Reprogramming of m 6 A epitranscriptome is crucial for shaping of transcriptome and proteome in response to hypoxia.

Hypoxia causes a series of responses supporting cells to survive in harsh environments. Substantial post-transcriptional and translational regulation during hypoxia has been observed. However, detailed regulatory mechanism in response to hypoxia is still far from complete. RNA m ⁶ A modification has been proven to govern the life cycle of RNAs. Here, we reported that total m ⁶ A level of mRNAs was decreased during hypoxia, which might be mediated by the induction of m ⁶ A eraser, ALKBH5. Meanwhile, expression levels of most YTH family members of m ⁶ A readers were systematically down-regulated. Transcriptome-wide analysis of m ⁶ A revealed a drastic reprogramming of m ⁶ A epitranscriptome during cellular hypoxia.
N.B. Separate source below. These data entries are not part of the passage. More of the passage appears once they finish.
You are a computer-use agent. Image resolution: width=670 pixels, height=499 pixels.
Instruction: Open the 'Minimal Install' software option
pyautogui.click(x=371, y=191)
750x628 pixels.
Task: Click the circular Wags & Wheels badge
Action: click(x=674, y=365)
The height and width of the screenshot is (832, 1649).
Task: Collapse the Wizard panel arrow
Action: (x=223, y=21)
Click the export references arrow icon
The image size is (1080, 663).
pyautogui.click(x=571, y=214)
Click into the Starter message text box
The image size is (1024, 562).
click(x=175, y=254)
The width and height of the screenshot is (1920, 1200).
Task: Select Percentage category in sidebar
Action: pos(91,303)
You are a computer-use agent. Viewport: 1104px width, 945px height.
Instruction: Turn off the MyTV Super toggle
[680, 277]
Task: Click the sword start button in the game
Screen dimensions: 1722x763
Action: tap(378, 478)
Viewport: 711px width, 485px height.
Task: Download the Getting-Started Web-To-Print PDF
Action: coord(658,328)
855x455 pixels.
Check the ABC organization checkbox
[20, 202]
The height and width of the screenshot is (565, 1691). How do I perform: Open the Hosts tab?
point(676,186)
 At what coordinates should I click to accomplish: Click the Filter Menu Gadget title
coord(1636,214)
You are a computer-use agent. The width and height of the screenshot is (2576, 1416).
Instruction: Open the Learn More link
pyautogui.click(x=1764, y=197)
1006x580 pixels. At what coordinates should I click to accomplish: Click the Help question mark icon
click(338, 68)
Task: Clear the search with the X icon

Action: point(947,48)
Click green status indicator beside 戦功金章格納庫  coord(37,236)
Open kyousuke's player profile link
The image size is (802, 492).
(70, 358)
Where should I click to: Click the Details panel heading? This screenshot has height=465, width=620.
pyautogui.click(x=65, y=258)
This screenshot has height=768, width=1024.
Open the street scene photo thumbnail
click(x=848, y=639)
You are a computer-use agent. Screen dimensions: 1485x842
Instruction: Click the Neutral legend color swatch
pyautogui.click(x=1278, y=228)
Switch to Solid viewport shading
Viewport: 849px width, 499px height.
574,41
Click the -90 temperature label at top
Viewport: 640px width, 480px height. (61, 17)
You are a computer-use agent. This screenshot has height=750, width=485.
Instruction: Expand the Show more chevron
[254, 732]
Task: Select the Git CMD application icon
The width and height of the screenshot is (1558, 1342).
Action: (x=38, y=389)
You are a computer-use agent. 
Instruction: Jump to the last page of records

Integration of m ⁶ A epitranscriptome with either RNA-seq based transcriptome analysis or mass spectrometry (LC-MS/MS) based proteome analysis of cells upon hypoxic stress revealed that reprogramming of m ⁶ A epitranscriptome reshaped the transcriptome and proteome, thereby supporting efficient generation of energy for adaption to hypoxia. Moreover, ATP production was blocked when silencing an m ⁶ A eraser, ALKBH5, under hypoxic condition, demonstrating that m ⁶ A pathway is an important regulator during hypoxic response. Collectively, our studies indicate that crosstalk between m ⁶ A and HIF1 pathway is essential for cellular response to hypoxia, providing insights into the underlying molecular mechanisms during hypoxia.